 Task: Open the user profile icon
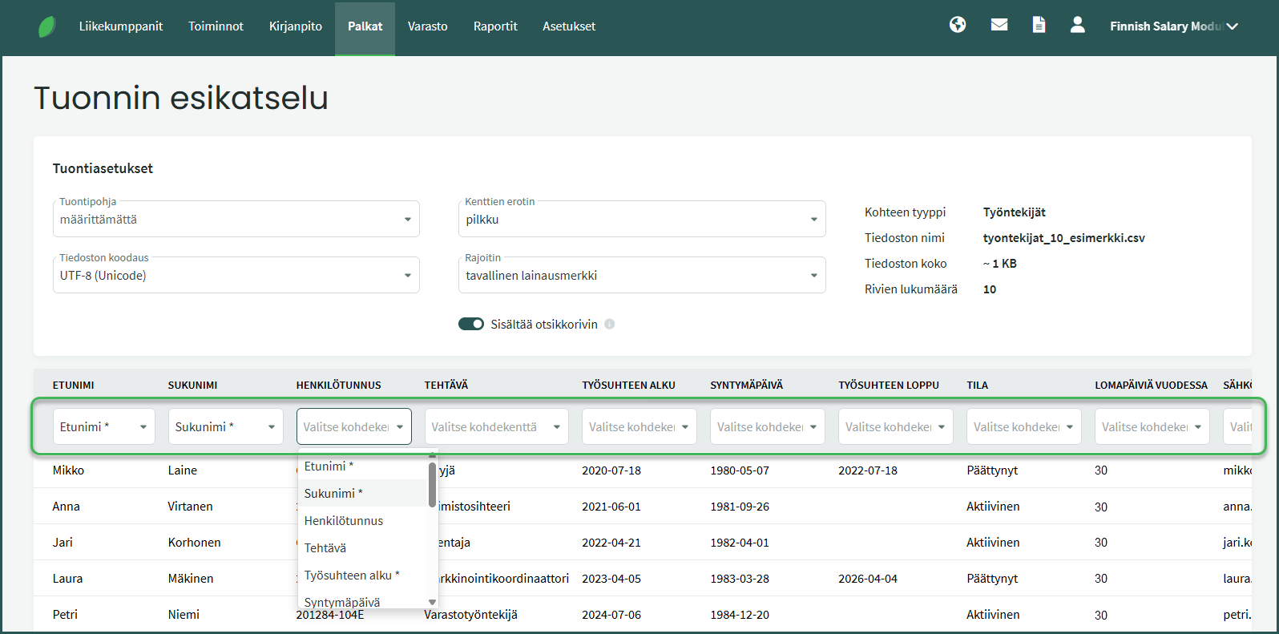click(x=1077, y=25)
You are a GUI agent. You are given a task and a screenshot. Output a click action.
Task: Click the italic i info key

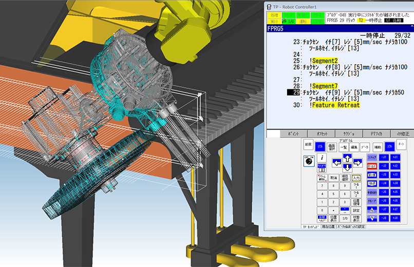coord(322,158)
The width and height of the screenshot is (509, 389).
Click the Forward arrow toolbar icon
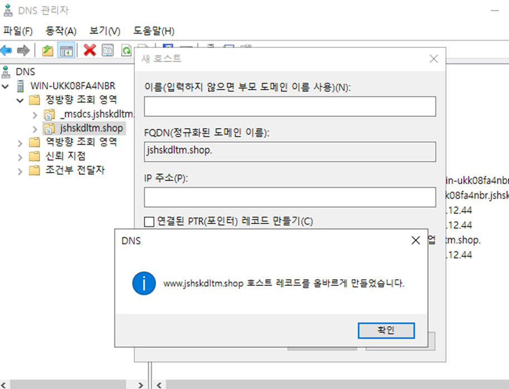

***

Directions
Print once more, exactly, the lines from the one with "The width and" through the last line of the data, both ends included, without any pictures.

Exercise answer
The width and height of the screenshot is (509, 389).
Click the Forward arrow toolbar icon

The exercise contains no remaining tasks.